Et si, demain, il y a 1 000 demandes de bracelets antirapprochement, le stock ne suivra pas.
C'est pourquoi nous plaidons pour une montée en charge financière. L'Assemblée doit la voter car on ne peut pas dire, comme le fait le ministre, que ce n'est pas grave si cela ne fonctionne pas puisque cela arrive aussi parfois quand on achète un téléphone dans un magasin. Les enjeux individuels et collectifs sont ici bien supérieurs ! Un tel stock permettrait de pourvoir au remplacement de dispositifs qui, parfois, dysfonctionnent.
La commission ne s'est pas exprimée. À titre personnel, je m'en remets à la sagesse de notre assemblée.
Monsieur Schreck, vous avez repris à votre compte une partie de nos échanges sur ce fameux téléphone qui ne fonctionnait pas à Nîmes.
D'ailleurs, madame Bordes, je vous informe que je ferai appeler Nîmes demain. C'est aussi l'intérêt de l'échange avec les parlementaires !
Vous me parlez de l'Espagne. Mais les Espagnols ont été proactifs dès 2004, ce qui n'est pas notre cas.
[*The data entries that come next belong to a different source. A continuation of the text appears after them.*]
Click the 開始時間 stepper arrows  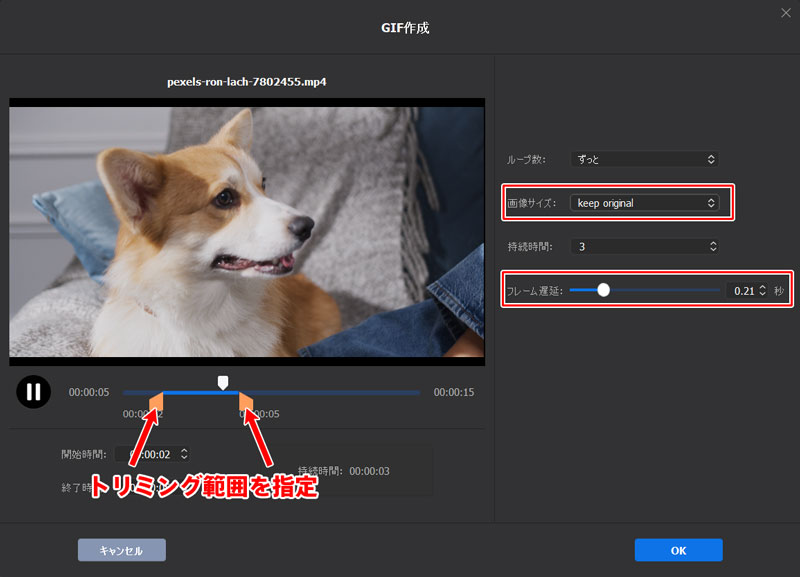(183, 454)
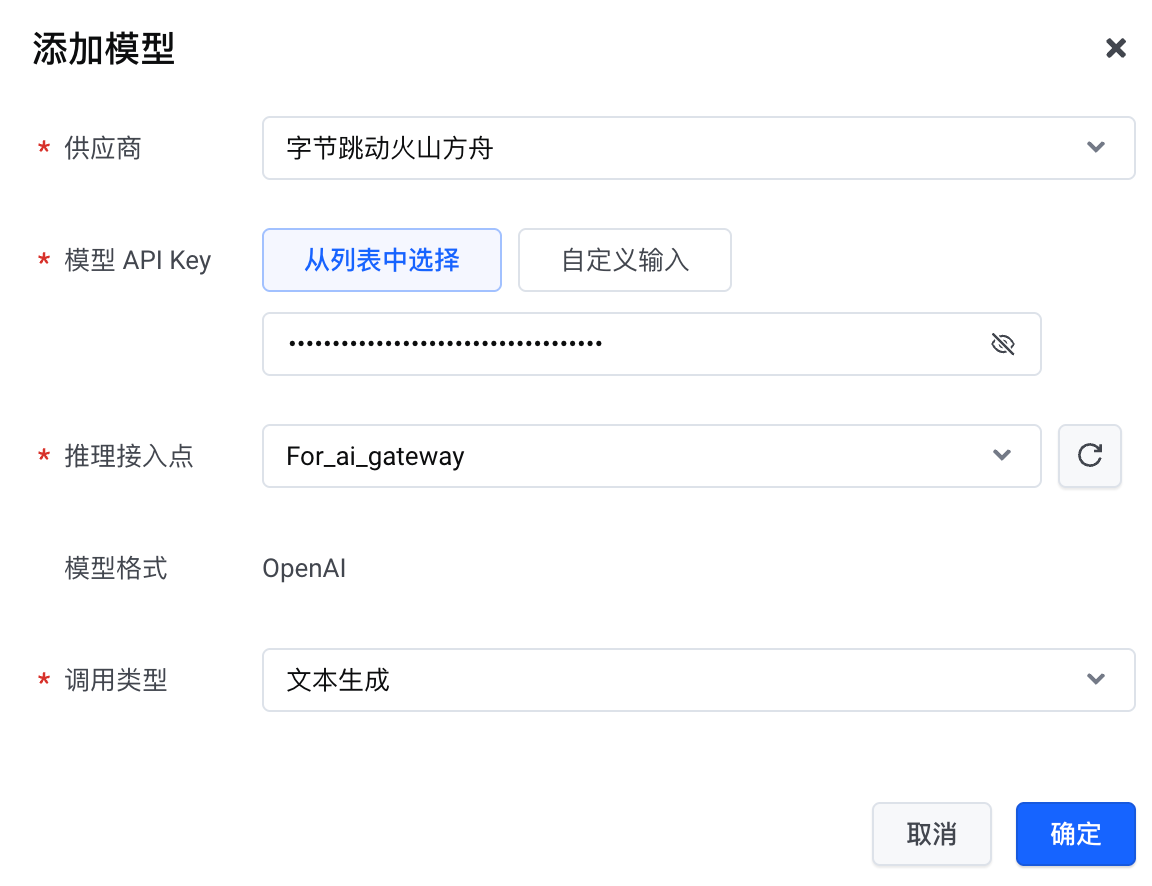Click the OpenAI model format value
This screenshot has width=1152, height=886.
[304, 569]
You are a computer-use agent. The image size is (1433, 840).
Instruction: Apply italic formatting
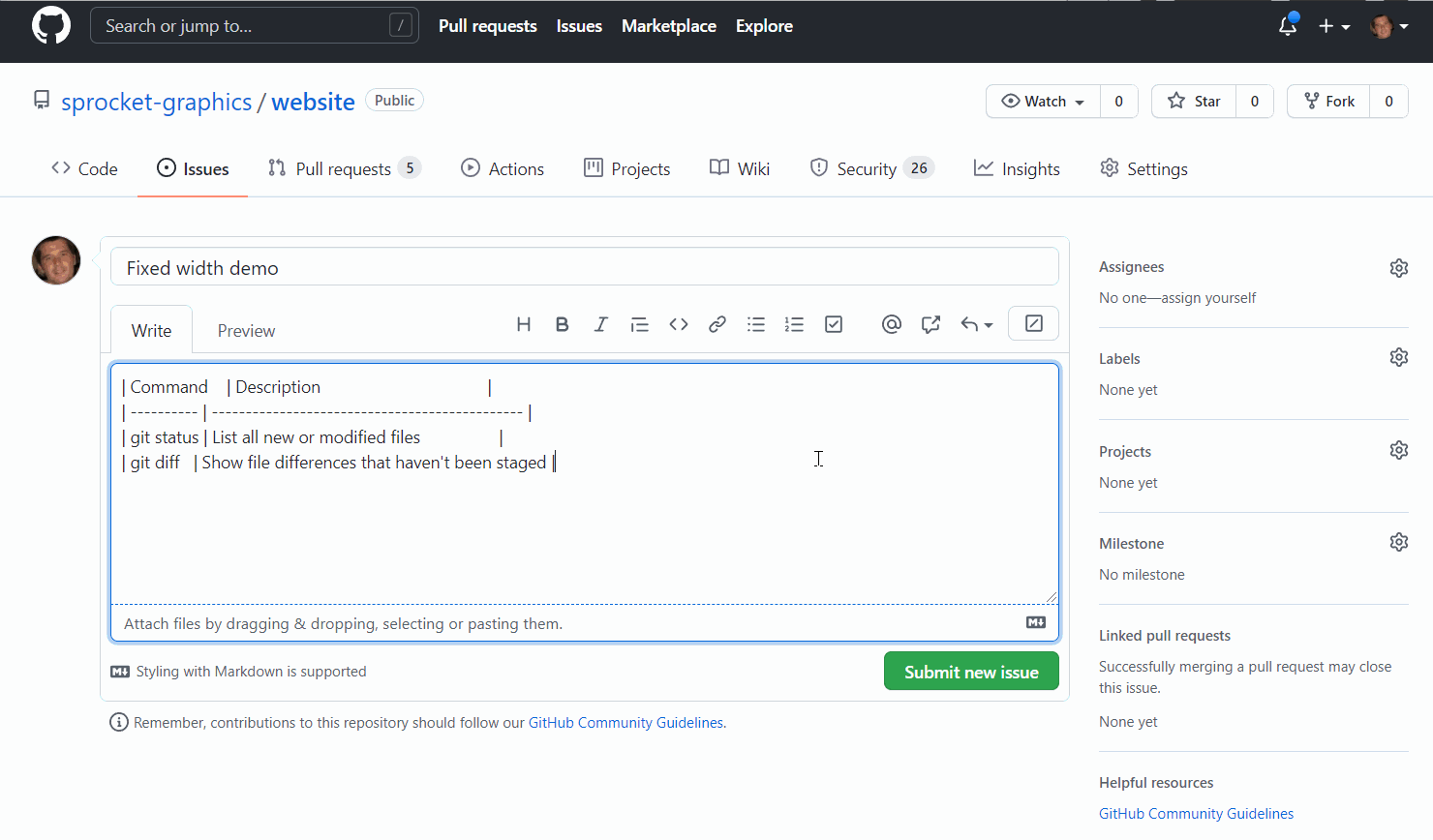[601, 323]
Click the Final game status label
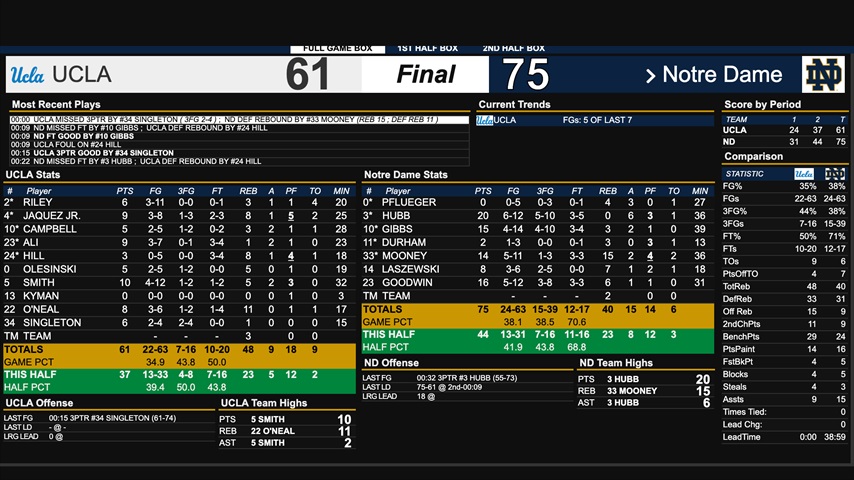 tap(425, 75)
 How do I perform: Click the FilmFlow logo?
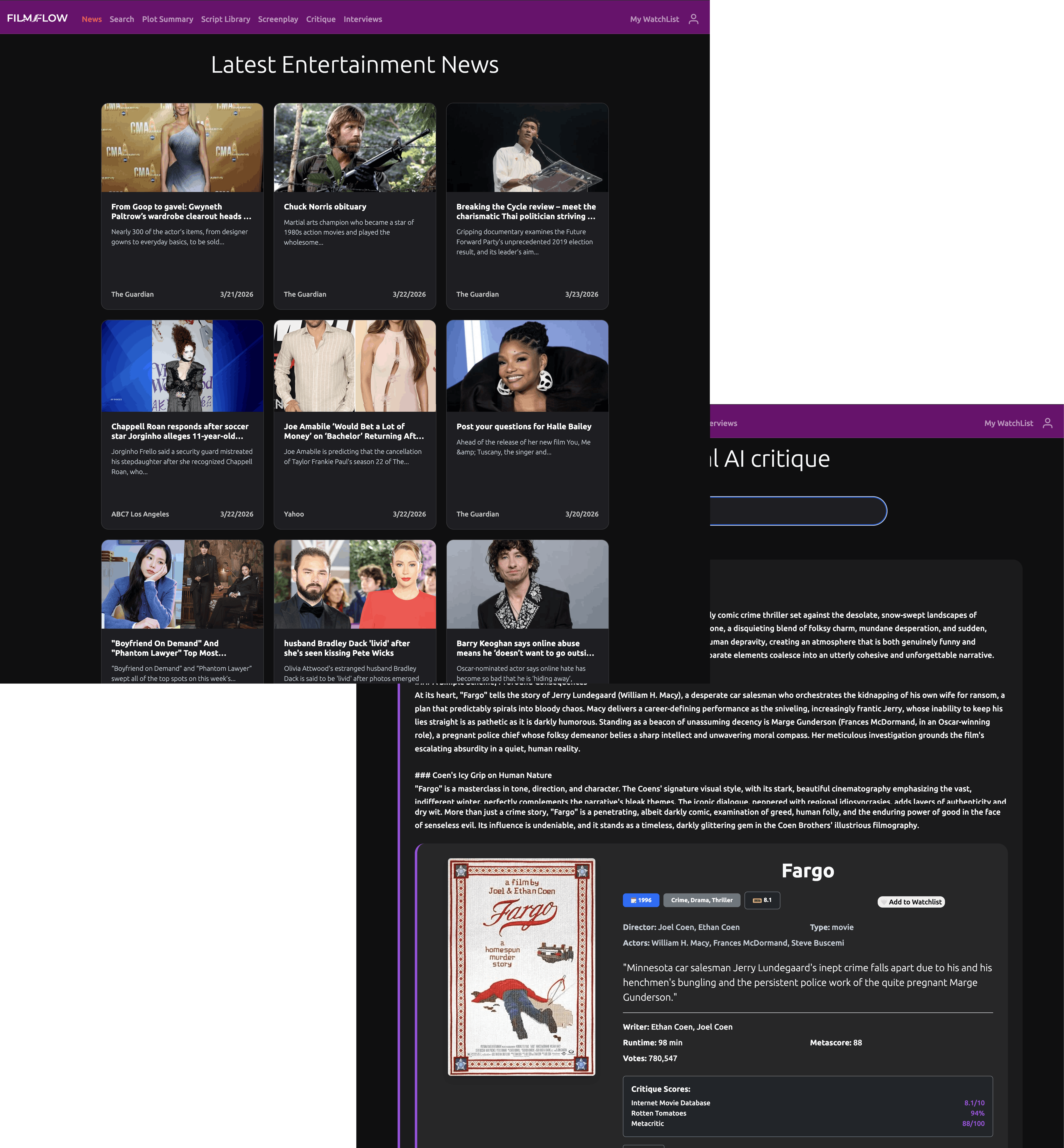[37, 18]
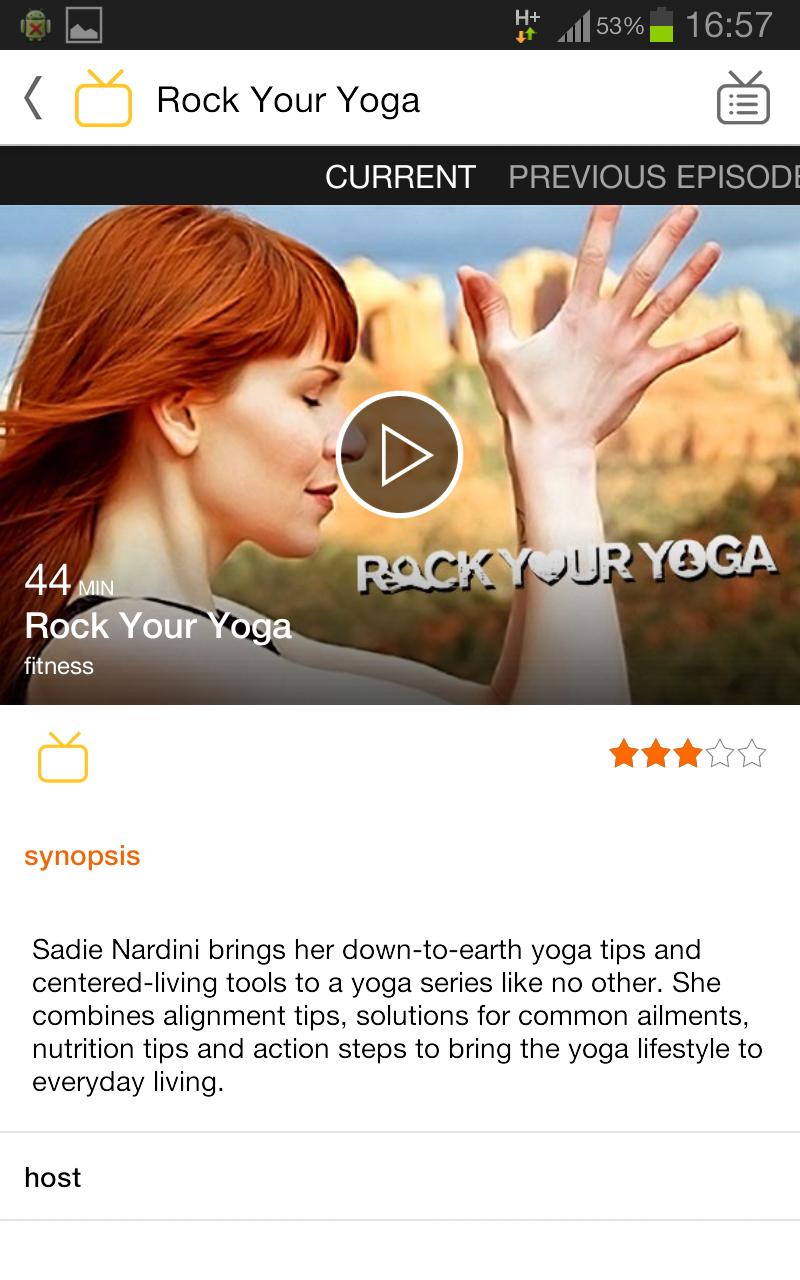Tap the fitness category label
Screen dimensions: 800x1280
pos(59,666)
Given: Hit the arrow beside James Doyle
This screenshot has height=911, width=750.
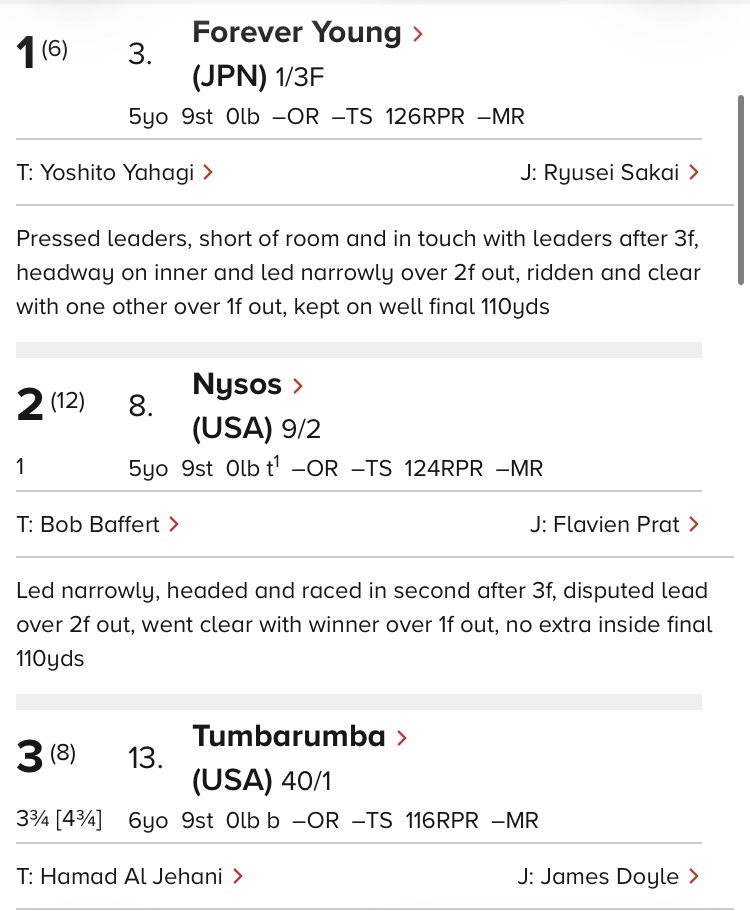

Pour autant, nous n'avons pas à rougir de l'évolution du déploiement des BAR et des TGD. En 2024, nous poursuivons la montée en charge de ces dispositifs, et le financement sera assuré sur les crédits du programme 107 en tant que de besoin, voire par redéploiement de crédits. L'abondement n'est donc pas nécessaire. Votre amendement étant satisfait, je vous propose de le retirer ; sinon j'y serai défavorable.
L'amendement n° 694 n'est pas adopté.
La parole est à Mme Sarah Legrain, pour soutenir l'amendement n° 1457 .
Il s'agit d'un amendement d'appel plaidant pour une évaluation des besoins en bracelets antirapprochement et en téléphones grave danger dans les territoires. Notre débat illustre que nous ne sommes pas d'accord sur l'adéquation du nombre d'équipements aux besoins. Une étude permettrait d'évaluer les besoins dans les territoires et de répondre à cette question. En outre, une telle évaluation permettrait aussi au ministère de plaider, le cas échéant, pour un renforcement des moyens en s'appuyant sur les statistiques de terrain. Personne ici ne peut s'y opposer car une telle étude nous permettrait ensuite d'ajuster au mieux le budget.
Je comprends votre préoccupation, mais, je le répète, dès qu'un BAR est utilisé, un nouveau arrive automatiquement. Les juridictions sont donc déjà parfaitement en mesure d'exprimer leurs besoins en bracelets antirapprochement et en téléphones grave danger. Elles disposent déjà d'un stock. Nous n'avons pas besoin d'étude. N'ayez crainte : aucun justiciable ne sera démuni et tous peuvent être protégés. Avis défavorable.
J'entends ce que vous me dites, mais cela ne fonctionne pas ainsi pour les téléphones grave danger…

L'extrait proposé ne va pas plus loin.